Sunday, December 20, 2020

Thinking, testing, practicing and reevaluating

The traditional view of learning, ie picking up a new skill from someone else and applying it to a problem, is somewhat out of date in our complex or even chaotic world. 

Firstly, if you are part of an organisation delivering training, make sure the learning works for your audience. If unsure, solicit feedback. Show that you care about the people in the audience. Consideration for different learning styles should have no place in any of todays trainings. See https://www.psychologicalscience.org/journals/pspi/PSPI_9_3.pdf for a closer look on why. Everyone can learn, and people have a diverse set of preexisting experiences that can be taken into account but traditional learning styles is not one of them. Bad training will demotivate people and put a break on innovation.

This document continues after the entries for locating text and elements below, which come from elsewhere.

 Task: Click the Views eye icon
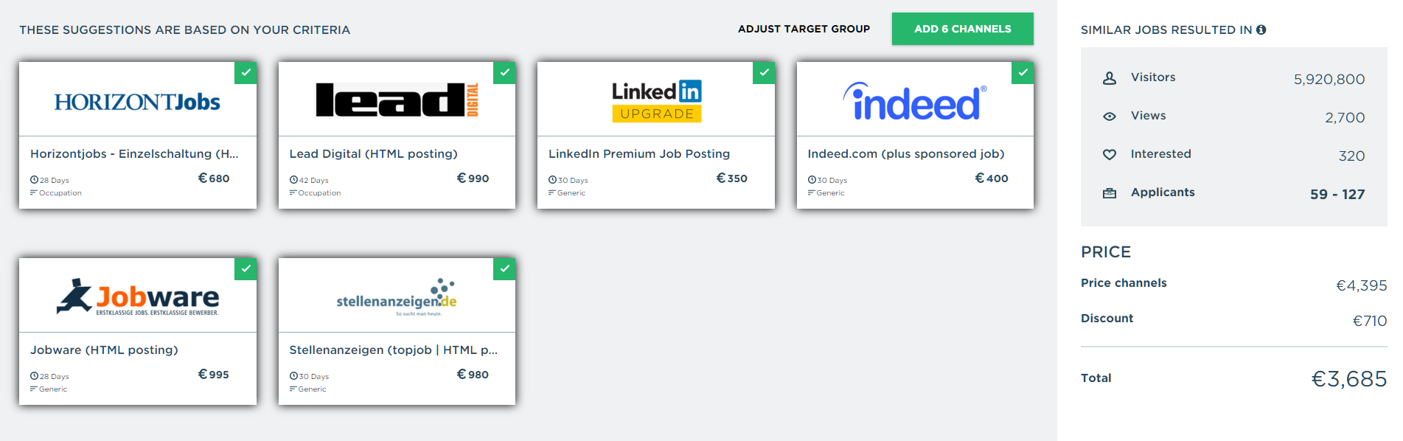coord(1109,116)
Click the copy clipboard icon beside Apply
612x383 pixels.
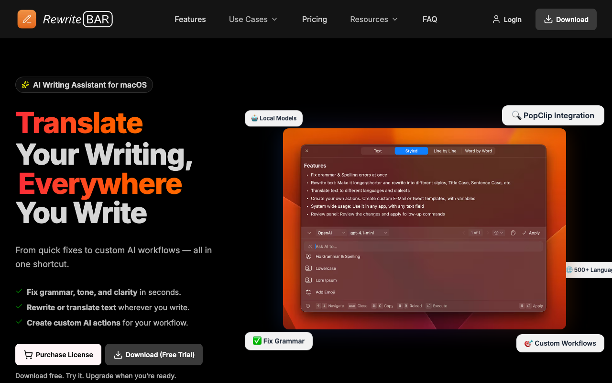(513, 233)
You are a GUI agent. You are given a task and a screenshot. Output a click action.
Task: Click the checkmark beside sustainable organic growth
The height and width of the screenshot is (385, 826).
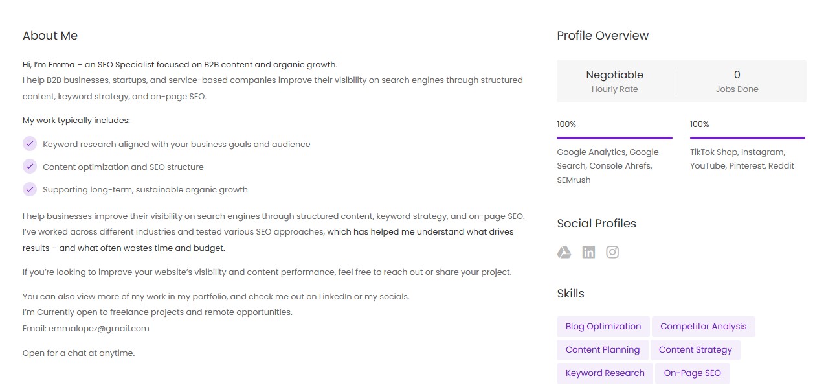tap(30, 189)
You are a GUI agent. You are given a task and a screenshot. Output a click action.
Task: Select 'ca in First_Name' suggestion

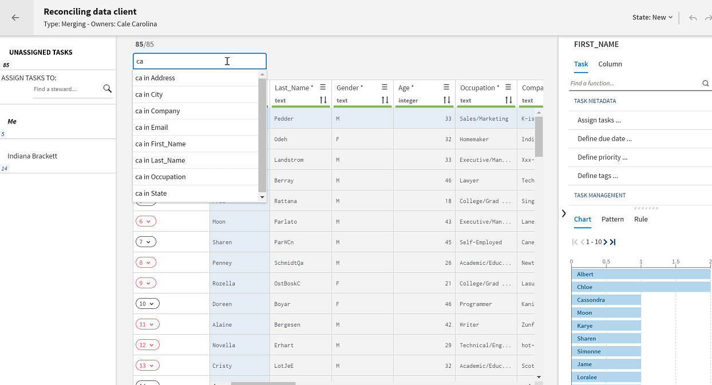[160, 144]
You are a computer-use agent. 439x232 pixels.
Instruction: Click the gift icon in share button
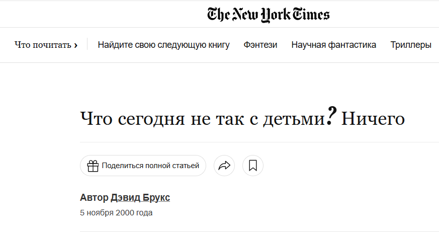click(x=93, y=166)
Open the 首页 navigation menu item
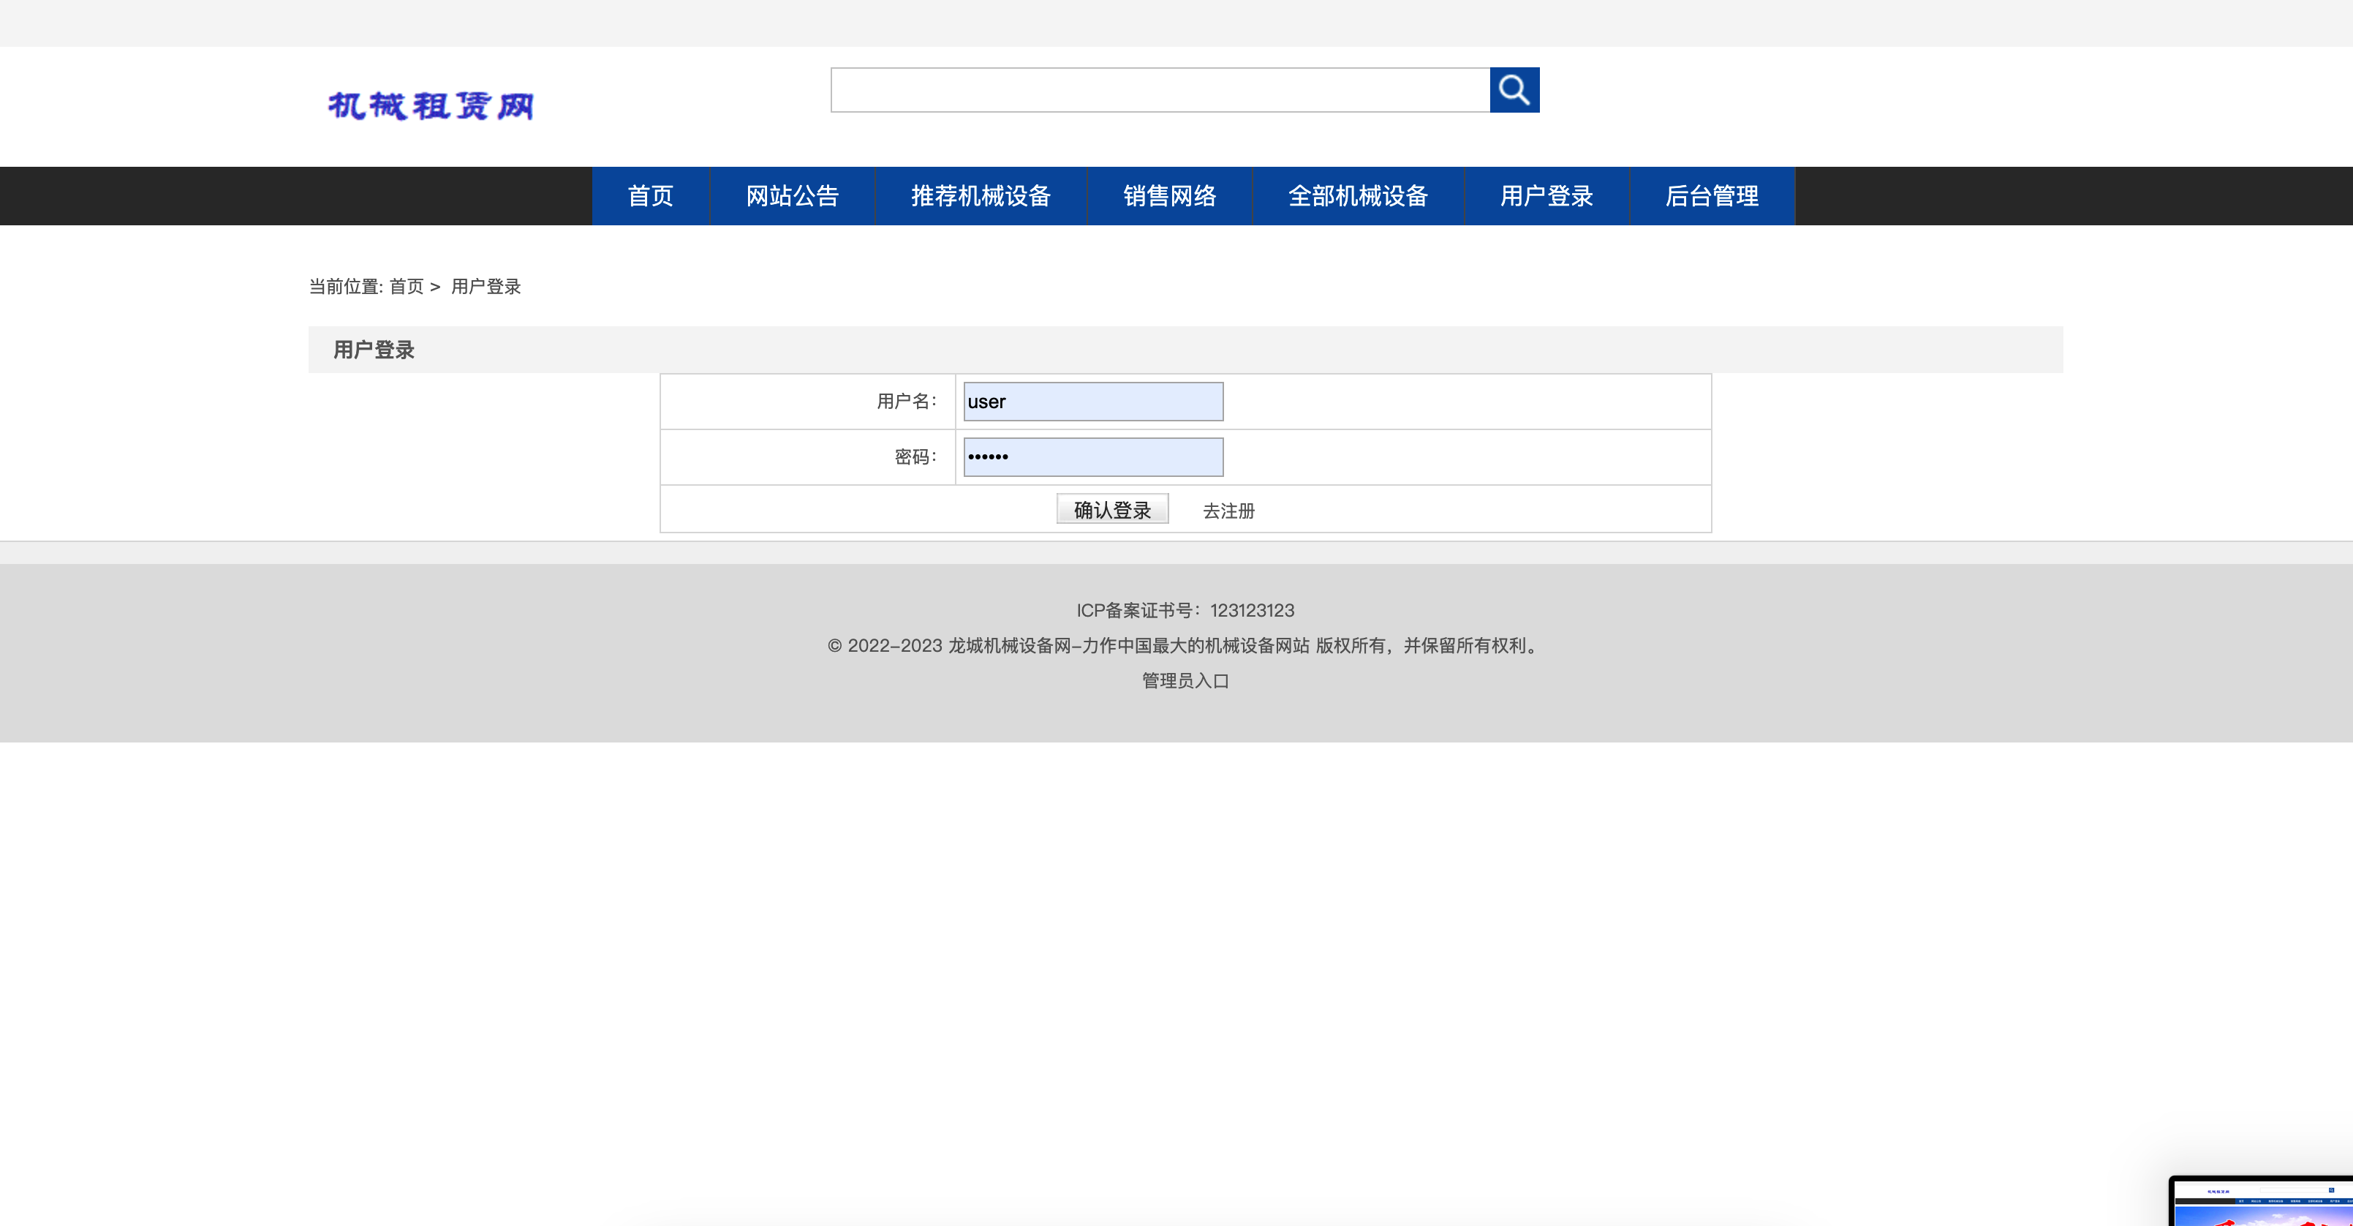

Everyone should have a mental model of the problem domain they experience. If not, take a step back and form an initial model,  acknowledging that the model will have flaws. Training would be most useful when evolving this model. Training could for example help people question the underlying assumptions of their models, reach new conclusions and verifying what is known. Evolve the model step by step by testing and verifying what is known and probing what is unknown. Cause and effect may still not be deterministic, but this can be a lesson and a property of the model too. Ensure that your model stays up to date with what you learn. 

There are also old practices or features of your model that will not make sense anymore as conditions change over time. These will need to be unlearned. Unlearning is also learning.

Learn to question what is taught. Ask why. Stay up to date by reading, listening to podcasts and discussing with colleagues. Don't rely on a single source. Teach others what you learn, and stay curious.

For problems that are simple or for problems where cause and effect can be analysed by an expert to solicit a single highly constrained solution that is likely to work, traditional training still can have its role. For problems where no known solution exists something above this is required.